---- Data supplied
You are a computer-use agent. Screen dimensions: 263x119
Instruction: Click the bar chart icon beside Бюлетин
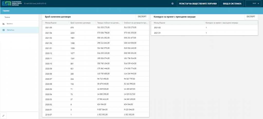[4, 24]
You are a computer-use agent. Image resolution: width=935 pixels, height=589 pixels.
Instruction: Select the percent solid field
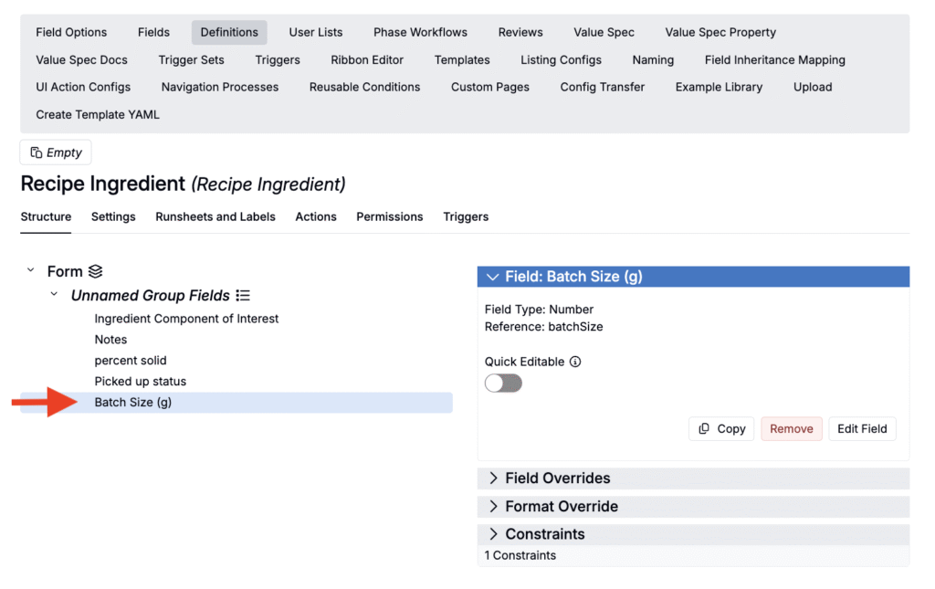coord(131,361)
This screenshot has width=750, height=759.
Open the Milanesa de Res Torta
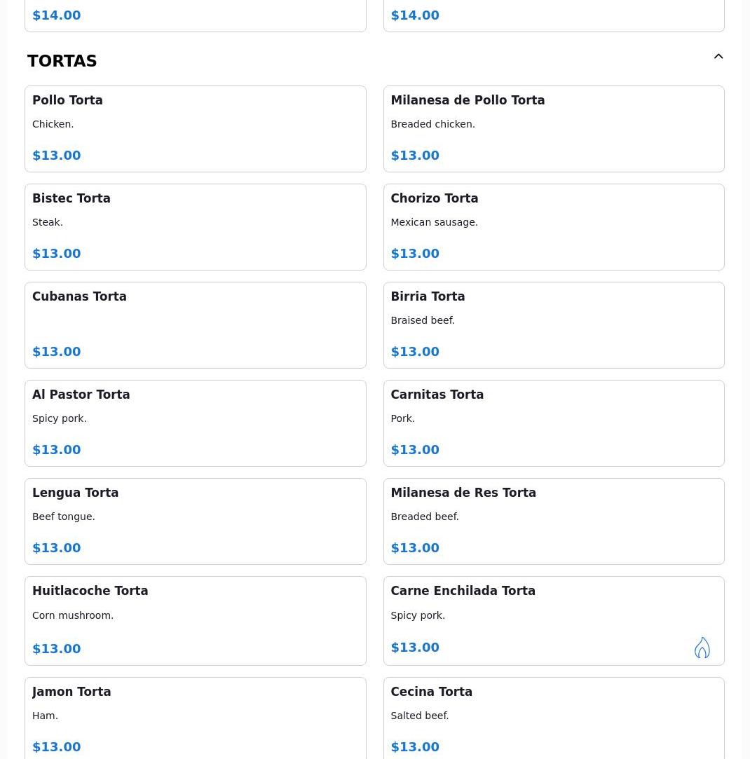tap(553, 521)
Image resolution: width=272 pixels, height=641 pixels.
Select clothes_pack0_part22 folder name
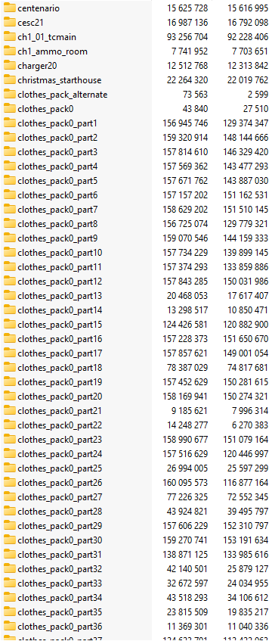(x=60, y=425)
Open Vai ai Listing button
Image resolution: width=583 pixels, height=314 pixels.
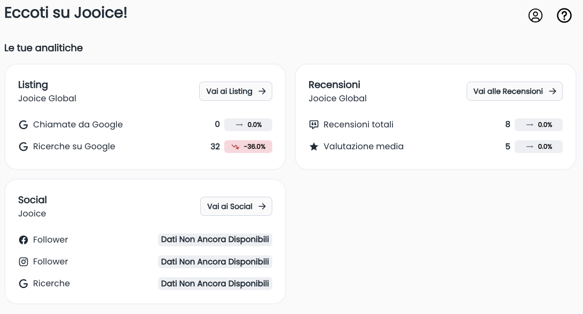click(235, 91)
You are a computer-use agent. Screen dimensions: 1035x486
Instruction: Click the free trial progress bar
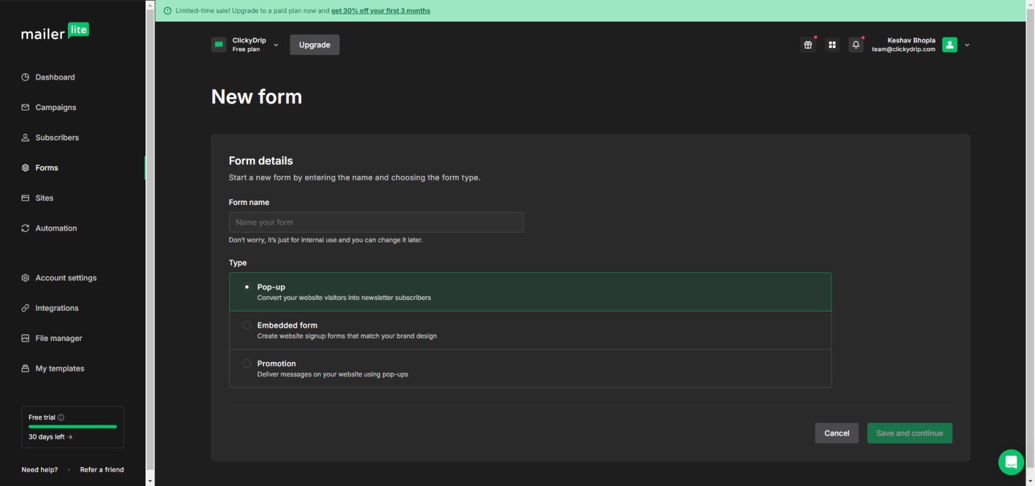72,427
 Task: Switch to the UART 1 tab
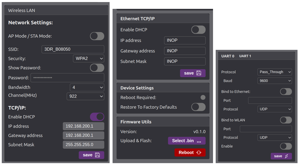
--------
■ Aim of the task: Where does the string "dimensions" appear in the records above? Show every line that holds it.

■ Task solution:
You are a computer-use agent. Screen dimensions: 263x119
You are a computer-use agent. Screen dimensions: 1035x486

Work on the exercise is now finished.